Topic: Quick vector proposal


Author: phalpern@halpernwightsoftware.com (Pablo Halpern)
Date: Thu, 11 Aug 2005 05:26:22 GMT
Raw View
hinnant@metrowerks.com (Howard Hinnant) wrote:

>In article <dffoe11ga96guc9un6a5ruv63ni9c081c2@4ax.com>,
> Pablo Halpern <phalpern@halpernwightsoftware.org> wrote:
>
>> The current proposal (which appears to already have been
>> accepted), requires return of a null pointer for the empty vector.  My
>> proposal is only that the pointer be valid, but not necessarily
>> dereferenceable.
>
>This is a misunderstanding.  The informal description in lwg 464 does
>indeed appear to require the return of a null pointer for the empty
>vector.  But note that this mistake was not propagated to the current
>proposed resolution which merely states:
>
>pointer       data();
>const_pointer data() const;
>
>
>Returns: A pointer such that [data(), data() + size()) is a valid
>range. For a non-empty vector, data() == &front().
>
>Complexity: Constant time.
>
>Throws: Nothing.

Excellent!  Add my voice to those supporting this proposed resolution.

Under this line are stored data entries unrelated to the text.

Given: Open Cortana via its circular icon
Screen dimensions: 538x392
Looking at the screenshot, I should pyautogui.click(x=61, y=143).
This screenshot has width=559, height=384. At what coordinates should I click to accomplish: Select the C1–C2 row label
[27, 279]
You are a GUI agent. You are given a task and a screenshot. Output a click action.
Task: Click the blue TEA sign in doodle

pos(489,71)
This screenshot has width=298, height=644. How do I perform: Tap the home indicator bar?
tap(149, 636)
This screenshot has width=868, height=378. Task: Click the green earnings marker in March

Pablo Halpern                 phalpern@halpernwightsoftware.com
Author: The C++ Standard Library from Scratch
http://www.halpernwightsoftware.com/stdlib-scratch

---
[ comp.std.c++ is moderated.  To submit articles, try just posting with ]
[ your news-reader.  If that fails, use mailto:std-c++@ncar.ucar.edu    ]
[              --- Please see the FAQ before posting. ---               ]
[ FAQ: http://www.jamesd.demon.co.uk/csc/faq.html                       ]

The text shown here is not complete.